Immune Evasion and Membrane Fusion of SARS-CoV-2 XBB Subvariants EG.5.1 and XBB.2.3 (preprint)

ABSTRACT

Immune evasion by SARS-CoV-2 paired with immune imprinting from monovalent mRNA vaccines has resulted in attenuated neutralizing antibody responses against Omicron subvariants. In this study, we characterized two new XBB variants rising in circulation EG.5.1 and XBB.2.3, for their ability of neutralization and syncytia formation. We determined the neutralizing antibody in sera of individuals that received a bivalent mRNA vaccine booster, BA.4/5 wave infection, or XBB.1.5 wave infection. Bivalent vaccination-induced antibodies neutralized efficiently ancestral D614G, but to a much less extent, two new EG.5.1 and XBB.2.3 variants.
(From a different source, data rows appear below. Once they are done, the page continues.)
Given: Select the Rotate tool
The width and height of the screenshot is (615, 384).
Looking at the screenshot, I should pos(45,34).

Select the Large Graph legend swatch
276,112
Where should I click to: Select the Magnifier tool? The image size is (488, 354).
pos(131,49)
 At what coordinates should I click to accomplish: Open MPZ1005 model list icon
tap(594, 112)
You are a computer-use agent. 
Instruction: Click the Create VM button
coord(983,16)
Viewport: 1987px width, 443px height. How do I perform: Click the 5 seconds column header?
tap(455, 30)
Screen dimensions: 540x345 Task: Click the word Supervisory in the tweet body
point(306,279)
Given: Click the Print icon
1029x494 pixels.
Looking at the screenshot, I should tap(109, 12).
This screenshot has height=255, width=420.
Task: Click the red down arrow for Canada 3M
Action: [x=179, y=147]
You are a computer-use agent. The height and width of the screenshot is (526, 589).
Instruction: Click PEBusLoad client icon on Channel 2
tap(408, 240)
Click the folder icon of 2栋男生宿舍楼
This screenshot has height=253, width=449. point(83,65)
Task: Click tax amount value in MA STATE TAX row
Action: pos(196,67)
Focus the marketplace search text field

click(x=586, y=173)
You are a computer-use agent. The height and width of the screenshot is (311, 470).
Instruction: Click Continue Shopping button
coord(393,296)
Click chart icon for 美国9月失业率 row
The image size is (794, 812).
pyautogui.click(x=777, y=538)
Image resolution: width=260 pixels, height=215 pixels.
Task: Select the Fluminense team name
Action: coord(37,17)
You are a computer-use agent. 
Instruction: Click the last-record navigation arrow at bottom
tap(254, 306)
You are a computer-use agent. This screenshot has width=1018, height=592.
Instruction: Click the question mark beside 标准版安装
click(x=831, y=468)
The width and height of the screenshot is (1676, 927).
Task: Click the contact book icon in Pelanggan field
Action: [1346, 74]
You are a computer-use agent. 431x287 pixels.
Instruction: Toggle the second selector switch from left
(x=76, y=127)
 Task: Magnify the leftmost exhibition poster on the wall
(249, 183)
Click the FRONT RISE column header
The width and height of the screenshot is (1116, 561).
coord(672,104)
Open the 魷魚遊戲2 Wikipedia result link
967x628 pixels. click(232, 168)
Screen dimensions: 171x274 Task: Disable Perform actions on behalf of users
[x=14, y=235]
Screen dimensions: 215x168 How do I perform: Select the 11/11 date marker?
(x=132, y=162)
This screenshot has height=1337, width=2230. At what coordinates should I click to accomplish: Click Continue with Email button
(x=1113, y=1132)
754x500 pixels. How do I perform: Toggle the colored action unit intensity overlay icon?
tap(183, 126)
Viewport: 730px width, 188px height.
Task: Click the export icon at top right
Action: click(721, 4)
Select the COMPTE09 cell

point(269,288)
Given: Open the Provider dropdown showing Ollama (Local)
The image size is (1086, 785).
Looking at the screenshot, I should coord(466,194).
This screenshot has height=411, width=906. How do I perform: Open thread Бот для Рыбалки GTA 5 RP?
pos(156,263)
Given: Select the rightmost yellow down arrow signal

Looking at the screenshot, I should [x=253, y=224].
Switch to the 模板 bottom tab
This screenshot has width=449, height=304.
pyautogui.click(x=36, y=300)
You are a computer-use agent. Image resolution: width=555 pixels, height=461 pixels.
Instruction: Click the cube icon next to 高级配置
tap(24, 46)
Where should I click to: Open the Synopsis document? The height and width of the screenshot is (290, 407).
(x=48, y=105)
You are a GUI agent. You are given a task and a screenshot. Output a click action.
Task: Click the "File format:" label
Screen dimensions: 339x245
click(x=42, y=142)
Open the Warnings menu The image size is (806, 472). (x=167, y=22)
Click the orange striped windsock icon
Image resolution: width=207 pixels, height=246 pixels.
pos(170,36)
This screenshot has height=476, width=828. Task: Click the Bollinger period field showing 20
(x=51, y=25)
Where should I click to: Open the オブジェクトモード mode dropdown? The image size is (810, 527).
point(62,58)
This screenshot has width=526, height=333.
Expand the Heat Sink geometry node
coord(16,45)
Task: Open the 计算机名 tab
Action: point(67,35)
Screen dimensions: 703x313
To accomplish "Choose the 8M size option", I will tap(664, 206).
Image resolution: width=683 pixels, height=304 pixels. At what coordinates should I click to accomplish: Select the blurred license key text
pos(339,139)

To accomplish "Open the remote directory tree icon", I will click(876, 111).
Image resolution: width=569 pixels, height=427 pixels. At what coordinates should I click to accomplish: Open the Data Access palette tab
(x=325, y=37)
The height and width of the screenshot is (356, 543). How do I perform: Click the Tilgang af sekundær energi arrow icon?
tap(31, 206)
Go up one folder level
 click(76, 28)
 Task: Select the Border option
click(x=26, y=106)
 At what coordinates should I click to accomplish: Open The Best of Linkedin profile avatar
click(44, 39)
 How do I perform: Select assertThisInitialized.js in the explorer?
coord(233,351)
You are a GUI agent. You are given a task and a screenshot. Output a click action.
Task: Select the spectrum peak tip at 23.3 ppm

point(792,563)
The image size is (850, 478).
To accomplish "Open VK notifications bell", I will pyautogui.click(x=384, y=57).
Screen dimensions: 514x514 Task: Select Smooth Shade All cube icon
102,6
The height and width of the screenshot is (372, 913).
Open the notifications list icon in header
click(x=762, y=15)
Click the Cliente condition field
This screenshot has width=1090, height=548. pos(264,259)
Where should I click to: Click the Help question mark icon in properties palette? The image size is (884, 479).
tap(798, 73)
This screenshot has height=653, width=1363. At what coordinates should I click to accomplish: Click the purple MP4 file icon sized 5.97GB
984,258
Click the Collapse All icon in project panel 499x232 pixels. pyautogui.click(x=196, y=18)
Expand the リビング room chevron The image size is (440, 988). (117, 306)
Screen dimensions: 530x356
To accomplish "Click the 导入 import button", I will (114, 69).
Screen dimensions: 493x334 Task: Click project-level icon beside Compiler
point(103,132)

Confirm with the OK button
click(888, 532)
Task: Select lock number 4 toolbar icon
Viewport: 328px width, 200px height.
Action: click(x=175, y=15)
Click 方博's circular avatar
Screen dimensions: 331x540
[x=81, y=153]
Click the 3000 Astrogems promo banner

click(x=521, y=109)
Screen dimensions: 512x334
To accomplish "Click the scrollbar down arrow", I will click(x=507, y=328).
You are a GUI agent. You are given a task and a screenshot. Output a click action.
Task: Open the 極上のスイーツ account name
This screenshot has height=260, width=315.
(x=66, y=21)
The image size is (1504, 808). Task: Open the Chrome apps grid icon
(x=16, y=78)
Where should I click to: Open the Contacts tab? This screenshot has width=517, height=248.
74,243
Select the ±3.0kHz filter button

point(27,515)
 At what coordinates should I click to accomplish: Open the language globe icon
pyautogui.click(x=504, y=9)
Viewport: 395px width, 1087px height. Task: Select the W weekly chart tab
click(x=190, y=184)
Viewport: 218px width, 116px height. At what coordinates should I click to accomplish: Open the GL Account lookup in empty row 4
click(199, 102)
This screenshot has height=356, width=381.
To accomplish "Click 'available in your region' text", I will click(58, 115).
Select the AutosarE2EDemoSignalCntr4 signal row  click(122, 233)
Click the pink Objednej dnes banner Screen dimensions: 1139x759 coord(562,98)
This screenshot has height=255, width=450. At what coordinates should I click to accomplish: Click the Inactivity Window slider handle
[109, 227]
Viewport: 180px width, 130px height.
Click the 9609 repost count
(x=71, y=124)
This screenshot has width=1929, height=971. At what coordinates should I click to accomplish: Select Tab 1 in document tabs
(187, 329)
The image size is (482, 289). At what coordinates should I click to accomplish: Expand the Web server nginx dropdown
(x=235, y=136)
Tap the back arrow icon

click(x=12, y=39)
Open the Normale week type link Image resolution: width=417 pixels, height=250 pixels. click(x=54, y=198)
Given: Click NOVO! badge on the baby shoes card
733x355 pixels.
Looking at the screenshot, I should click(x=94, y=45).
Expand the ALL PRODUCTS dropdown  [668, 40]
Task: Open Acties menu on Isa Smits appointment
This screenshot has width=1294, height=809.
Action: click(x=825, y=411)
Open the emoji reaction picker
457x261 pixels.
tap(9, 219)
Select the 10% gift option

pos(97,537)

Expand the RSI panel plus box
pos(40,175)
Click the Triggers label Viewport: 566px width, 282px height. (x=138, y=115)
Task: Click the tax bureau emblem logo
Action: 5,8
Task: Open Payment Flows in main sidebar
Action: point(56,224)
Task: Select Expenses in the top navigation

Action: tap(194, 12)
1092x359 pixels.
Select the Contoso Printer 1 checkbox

In fact, the enhanced neutralization escape of EG.5.1 appeared to be driven by its key defining mutation XBB.1.5-F456L. Notably, infection by BA.4/5 or XBB.1.5 afforded little, if any, neutralization against EG.5.1, XBB.2.3 and previous XBB variants, especially in unvaccinated individuals, with average neutralizing antibody titers near the limit of detection. Additionally, we investigated the infectivity, fusion activity, and processing of variant spikes for EG.5.1 and XBB.2.3 in HEK293T-ACE2 and CaLu-3 cells, but found no significant differences compared to earlier XBB variants. Overall, our findings highlight the continued immune evasion of new Omicron subvariants and, more importantly, the need to reformulate mRNA vaccines to include XBB spikes for better protection.